§ **Goal**
Please render the data from its first line up to and including the line with "point(909,666)" as a numbered list, skipping blank lines and leaving out the pictures.

++++++++

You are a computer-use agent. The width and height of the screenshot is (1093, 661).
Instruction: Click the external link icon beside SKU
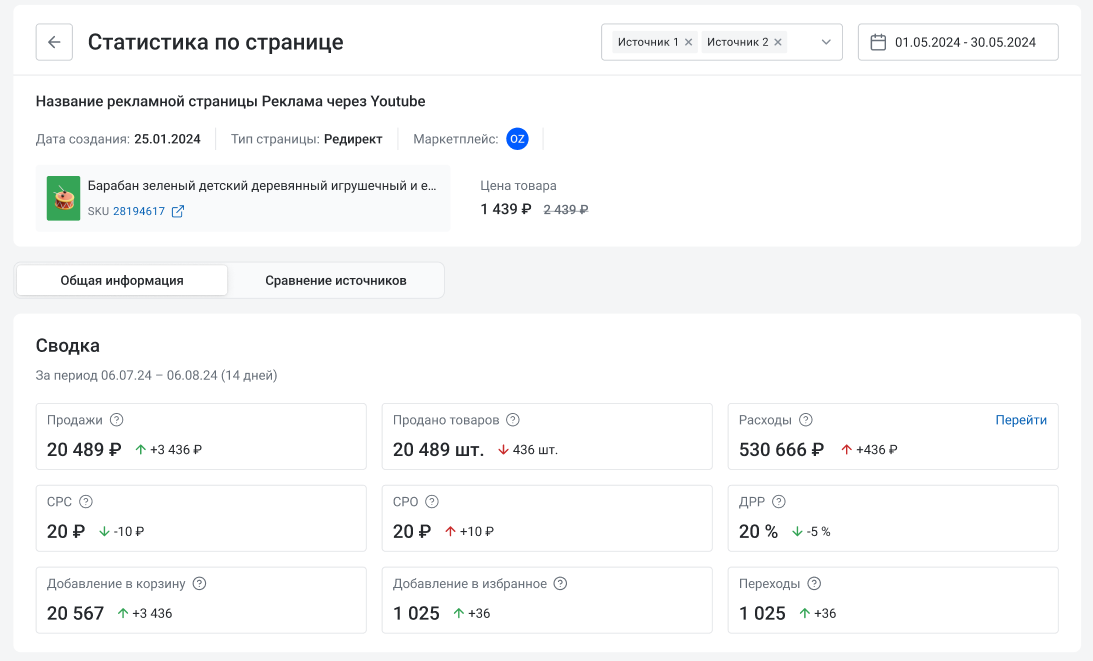pyautogui.click(x=178, y=211)
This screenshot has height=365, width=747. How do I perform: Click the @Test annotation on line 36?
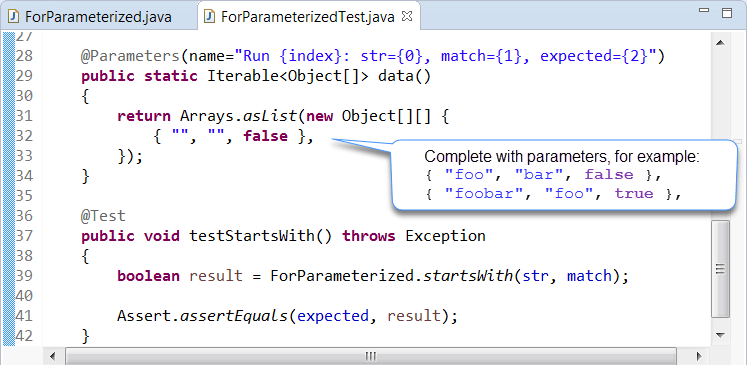(103, 216)
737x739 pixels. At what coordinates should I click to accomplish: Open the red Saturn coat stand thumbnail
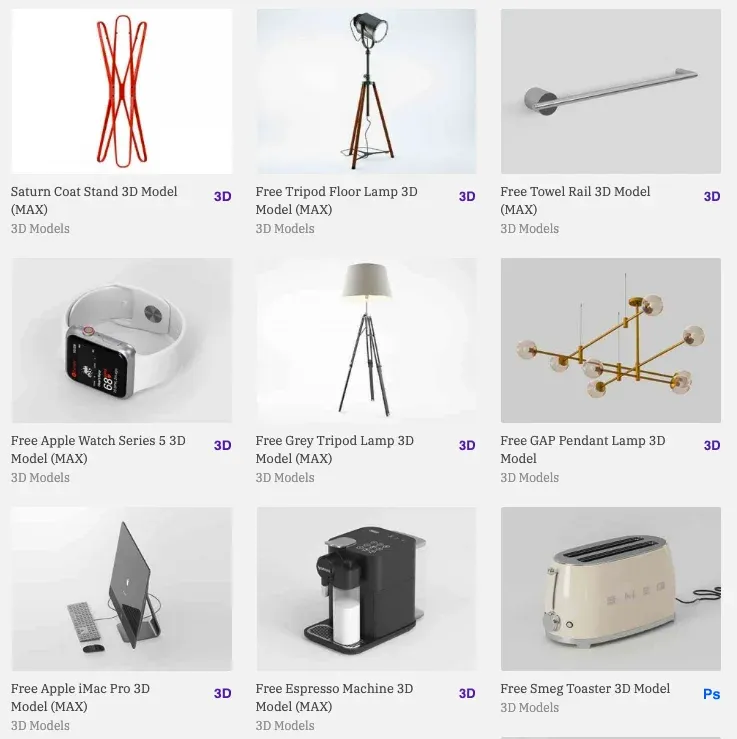[x=122, y=91]
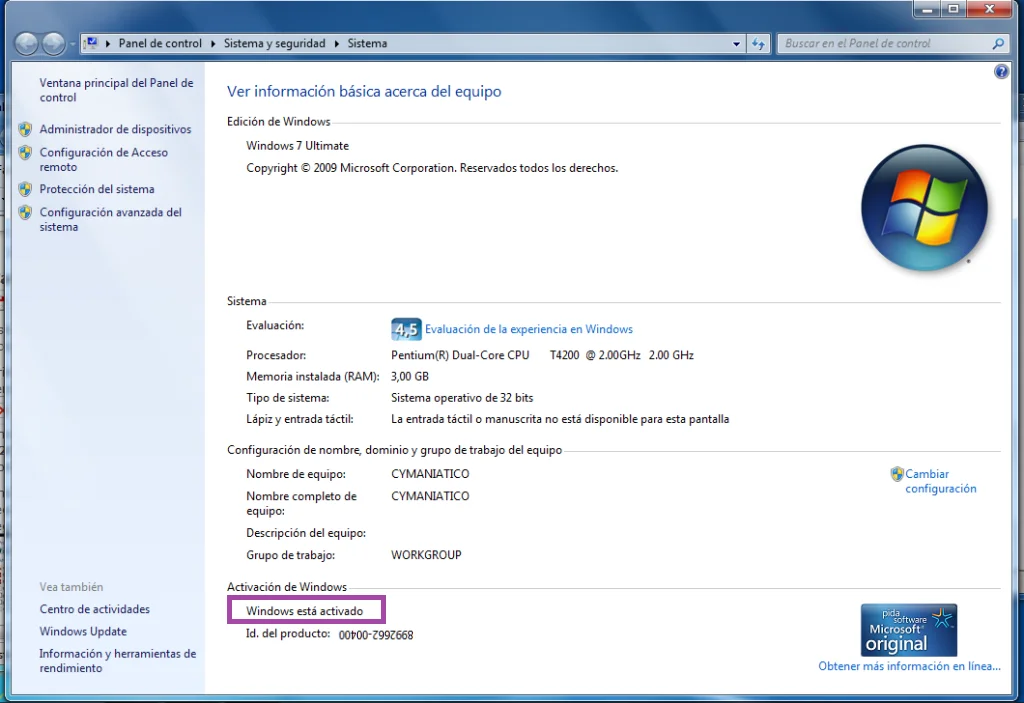Click Obtener más información en línea link

point(909,666)
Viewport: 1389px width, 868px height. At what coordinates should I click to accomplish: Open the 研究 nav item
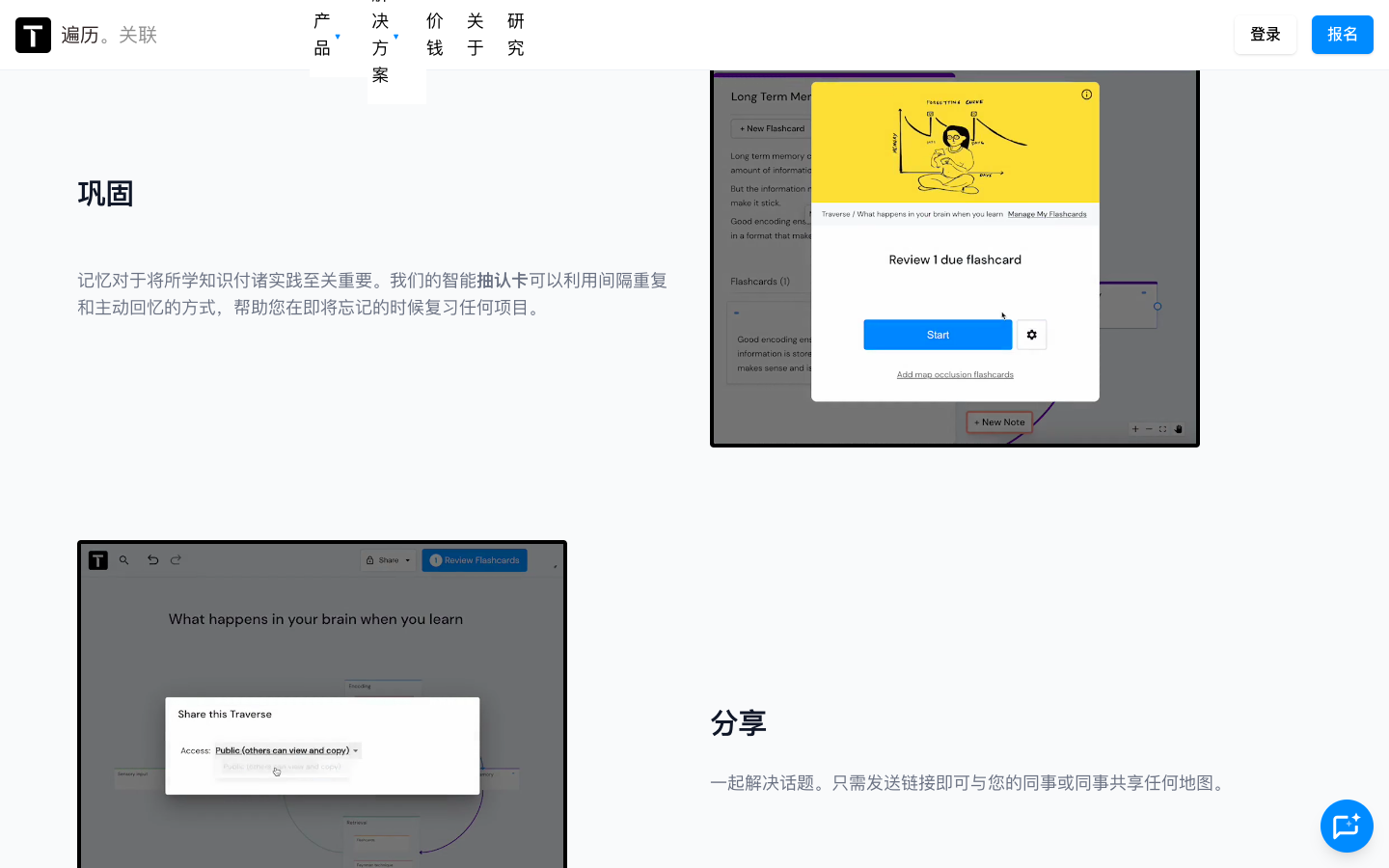tap(516, 35)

++++++++

§ **Task output**
1. You are a computer-use agent. The width and height of the screenshot is (1093, 661).
2. Instruction: Click the external link icon beside SKU
3. pyautogui.click(x=178, y=211)
4. This screenshot has height=365, width=747. How do I perform: Click the @Test annotation on line 36?
5. (103, 216)
6. 737x739 pixels. At what coordinates should I click to accomplish: Open the red Saturn coat stand thumbnail
7. [x=122, y=91]
8. Click Obtener más información en línea link
9. point(909,666)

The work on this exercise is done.